Conclusion et suggestions
En définitive, la réflexion sur la désuétude de la Constitution du 18 février 2006 nous a permis de mettre en exergue la vulnérabilité et la volatilité de l’ordre constitutionnel en République Démocratique du Congo dans la mesure où l’expérience congolaise durant la troisième République nous renseigne énormément sur la distorsion qui existe entre les textes juridiques et la pratique constitutionnelle.
Dans cette réflexion, l’objectif était de nous appuyer sur certains cas probants liés à l’inapplication de certaines dispositions constitutionnelles afin d’éclairer la lanterne des congolais sur les raisons fondamentales du caractère irréversible de la réforme constitutionnelle en République Démocratique du Congo.
Il est vrai que toute société humaine organisée est soumise à une Constitution pour régir ses affaires publiques. Mais au départ du droit en général et du droit constitutionnel en particulier, il y a des valeurs, des dogmes, des mythes qui constituent des spécificités sociologiques sans lesquelles les règles juridiques seraient étrangères à la société pour laquelle elles sont établies.
Voilà pourquoi, estime Dominique Rousseau, autant de constitutions, autant d’exemples, des récits qui racontent l’histoire des hommes, qui donnent un sens à leur vie individuelle et collective et répondent à leurs interrogations existentielles…

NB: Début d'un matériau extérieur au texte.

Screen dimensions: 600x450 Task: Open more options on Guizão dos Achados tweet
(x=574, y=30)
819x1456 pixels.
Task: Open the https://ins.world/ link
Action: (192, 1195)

Au regard de ce qui précède, il est évident que la désuétude de la constitution du 18 février 2006 est inévitable et sa réforme irréversible. Et le processus rédactionnel qui doit s’en suivre doit traduire une symbiose entre le droit constitutionnel et les spécificités sociologiques inhérentes à la société congolaise.
Il serait imprudent de reformer la constitution du 18 février 2006 sans envisager des facteurs correctifs. Pour ce faire, il faut une meilleure relecture de l’histoire constitutionnelle de la République Démocratique du Congo d’une part, et un diagnostic rigoureux des processus rédactionnels des constitutions antérieures d’autre part, afin d’éviter au pays de tares que l’on reproche à la constitution actuelle et surtout le risque d’une embolie institutionnelle.